Which of the lines below holds the string "shape"? Copy every line that does.

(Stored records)
--

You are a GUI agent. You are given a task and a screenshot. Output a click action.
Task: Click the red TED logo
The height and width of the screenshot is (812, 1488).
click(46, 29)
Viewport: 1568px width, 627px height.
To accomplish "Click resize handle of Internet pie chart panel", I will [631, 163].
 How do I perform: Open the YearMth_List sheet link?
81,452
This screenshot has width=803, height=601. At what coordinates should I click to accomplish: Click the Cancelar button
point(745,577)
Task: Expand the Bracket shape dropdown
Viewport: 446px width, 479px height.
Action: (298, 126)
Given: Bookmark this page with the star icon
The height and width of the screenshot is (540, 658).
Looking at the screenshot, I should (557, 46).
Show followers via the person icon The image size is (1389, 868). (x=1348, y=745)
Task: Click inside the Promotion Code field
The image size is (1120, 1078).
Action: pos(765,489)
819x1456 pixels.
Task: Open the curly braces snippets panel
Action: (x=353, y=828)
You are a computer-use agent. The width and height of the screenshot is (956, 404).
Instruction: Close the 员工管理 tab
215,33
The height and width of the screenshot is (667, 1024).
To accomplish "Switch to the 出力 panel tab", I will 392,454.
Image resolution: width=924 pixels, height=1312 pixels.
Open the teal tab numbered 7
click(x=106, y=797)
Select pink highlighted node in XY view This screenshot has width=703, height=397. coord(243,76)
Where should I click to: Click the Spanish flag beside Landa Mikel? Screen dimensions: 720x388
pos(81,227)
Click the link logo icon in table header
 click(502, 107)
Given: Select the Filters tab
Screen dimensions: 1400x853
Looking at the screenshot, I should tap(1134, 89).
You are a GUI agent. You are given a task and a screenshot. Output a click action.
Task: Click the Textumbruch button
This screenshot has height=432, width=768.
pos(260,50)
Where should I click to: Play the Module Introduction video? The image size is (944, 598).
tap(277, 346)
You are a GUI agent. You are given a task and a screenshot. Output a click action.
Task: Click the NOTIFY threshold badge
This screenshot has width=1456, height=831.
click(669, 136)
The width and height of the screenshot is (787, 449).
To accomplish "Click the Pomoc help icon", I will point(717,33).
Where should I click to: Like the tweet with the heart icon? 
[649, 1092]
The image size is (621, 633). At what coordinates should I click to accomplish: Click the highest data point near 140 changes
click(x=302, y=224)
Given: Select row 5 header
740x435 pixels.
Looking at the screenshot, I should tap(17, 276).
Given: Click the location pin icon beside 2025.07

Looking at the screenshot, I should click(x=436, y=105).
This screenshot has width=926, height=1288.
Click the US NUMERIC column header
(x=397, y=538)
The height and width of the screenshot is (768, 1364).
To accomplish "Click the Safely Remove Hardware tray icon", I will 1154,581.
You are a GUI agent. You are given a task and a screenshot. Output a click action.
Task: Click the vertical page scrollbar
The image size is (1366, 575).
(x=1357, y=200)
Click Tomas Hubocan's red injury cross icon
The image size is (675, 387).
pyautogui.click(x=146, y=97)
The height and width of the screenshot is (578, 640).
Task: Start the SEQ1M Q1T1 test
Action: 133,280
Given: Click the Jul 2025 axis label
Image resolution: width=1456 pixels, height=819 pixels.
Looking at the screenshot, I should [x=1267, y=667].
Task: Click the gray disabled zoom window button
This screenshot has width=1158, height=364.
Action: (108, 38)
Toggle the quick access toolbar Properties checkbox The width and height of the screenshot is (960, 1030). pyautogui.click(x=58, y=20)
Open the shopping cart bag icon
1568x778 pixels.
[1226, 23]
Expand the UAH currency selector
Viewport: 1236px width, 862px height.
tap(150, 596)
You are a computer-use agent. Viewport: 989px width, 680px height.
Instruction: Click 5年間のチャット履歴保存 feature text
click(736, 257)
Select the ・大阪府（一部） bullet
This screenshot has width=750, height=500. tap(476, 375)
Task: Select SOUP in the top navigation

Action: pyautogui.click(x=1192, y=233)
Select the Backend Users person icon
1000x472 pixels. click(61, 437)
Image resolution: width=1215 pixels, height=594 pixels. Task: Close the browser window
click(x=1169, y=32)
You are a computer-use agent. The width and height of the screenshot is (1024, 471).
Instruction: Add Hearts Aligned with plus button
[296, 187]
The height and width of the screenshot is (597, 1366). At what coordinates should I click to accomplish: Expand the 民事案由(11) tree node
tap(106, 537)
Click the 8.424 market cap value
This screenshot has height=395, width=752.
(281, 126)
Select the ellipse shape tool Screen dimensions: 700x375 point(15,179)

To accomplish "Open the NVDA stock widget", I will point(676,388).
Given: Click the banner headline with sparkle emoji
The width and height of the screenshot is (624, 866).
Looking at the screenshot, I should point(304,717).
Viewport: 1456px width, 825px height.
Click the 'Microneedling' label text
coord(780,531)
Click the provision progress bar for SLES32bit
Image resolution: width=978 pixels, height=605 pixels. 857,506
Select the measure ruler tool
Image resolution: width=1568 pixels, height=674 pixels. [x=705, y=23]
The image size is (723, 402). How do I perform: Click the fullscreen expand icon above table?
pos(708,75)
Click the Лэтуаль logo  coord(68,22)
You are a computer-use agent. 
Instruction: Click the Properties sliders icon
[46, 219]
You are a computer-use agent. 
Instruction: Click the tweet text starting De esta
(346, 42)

--

> **Result of this exercise**
Task: Expand the Bracket shape dropdown
Select the ellipse shape tool Screen dimensions: 700x375 point(15,179)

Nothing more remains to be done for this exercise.